Lembrei (novamente) do poema, em seguida da música, parece que fica difícil imaginar um sem o outro, ou na voz de outro/a cantor.
E fala de um estado de ser, a um mesmo tempo, tão pleno, ao mesmo tempo tão cônscio da finitude deste sentimento, desse estado e de si mesmo.

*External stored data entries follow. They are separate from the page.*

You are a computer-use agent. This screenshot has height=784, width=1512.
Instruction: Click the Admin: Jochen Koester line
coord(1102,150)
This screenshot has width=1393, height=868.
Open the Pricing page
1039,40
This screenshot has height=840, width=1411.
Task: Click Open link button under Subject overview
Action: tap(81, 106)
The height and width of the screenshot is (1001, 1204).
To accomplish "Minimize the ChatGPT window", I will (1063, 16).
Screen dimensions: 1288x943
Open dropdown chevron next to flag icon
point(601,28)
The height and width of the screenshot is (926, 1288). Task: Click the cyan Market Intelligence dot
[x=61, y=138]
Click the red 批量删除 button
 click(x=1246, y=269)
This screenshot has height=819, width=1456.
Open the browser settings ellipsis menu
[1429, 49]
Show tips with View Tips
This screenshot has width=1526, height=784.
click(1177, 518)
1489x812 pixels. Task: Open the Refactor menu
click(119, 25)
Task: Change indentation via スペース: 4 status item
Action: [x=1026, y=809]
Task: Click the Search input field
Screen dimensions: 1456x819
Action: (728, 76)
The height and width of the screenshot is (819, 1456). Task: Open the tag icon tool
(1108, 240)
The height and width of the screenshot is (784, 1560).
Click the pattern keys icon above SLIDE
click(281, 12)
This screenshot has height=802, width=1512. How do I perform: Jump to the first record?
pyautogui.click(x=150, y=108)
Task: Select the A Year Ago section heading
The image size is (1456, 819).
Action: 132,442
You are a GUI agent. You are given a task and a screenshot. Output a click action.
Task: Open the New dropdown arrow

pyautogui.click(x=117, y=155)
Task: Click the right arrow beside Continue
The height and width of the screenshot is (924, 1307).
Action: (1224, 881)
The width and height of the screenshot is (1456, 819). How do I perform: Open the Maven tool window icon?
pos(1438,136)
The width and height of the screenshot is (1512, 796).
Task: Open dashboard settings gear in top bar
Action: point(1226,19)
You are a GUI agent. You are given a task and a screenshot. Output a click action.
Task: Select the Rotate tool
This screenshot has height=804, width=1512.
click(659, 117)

De uma maneira feliz (porque o instante existe e a minha vida está completa) e ao mesmo tempo cética, que possivelmente só poetas, artistas e loucos são capazes de experimentar - afinal, (um dia sei que estarei mudo, mais nada)E, não importa se desmorono, ou edifico, o que vale é que canto, (e a canção é tudo).
Motivo
Eu canto porque o instante existe
e a minha vida está completa.
Não sou alegre nem sou triste:
sou poeta.
Irmão das coisas fugidias,
não sinto gozo nem tormento.
Atravesso noites e dias
no vento.
Se desmorono ou se edifico,
se permaneço ou me desfaço,
— não sei, não sei. Não sei se fico
ou passo.
Sei que canto. E a canção é tudo.
Tem sangue eterno a asa ritmada.
E um dia sei que estarei mudo:
— mais nada.
CECÍLIA MEIRELES
em “Viagem”. Obra poética. Rio de Janeiro: José Aguilar, 1967.
em “Viagem”. Obra poética. Rio de Janeiro: José Aguilar, 1967.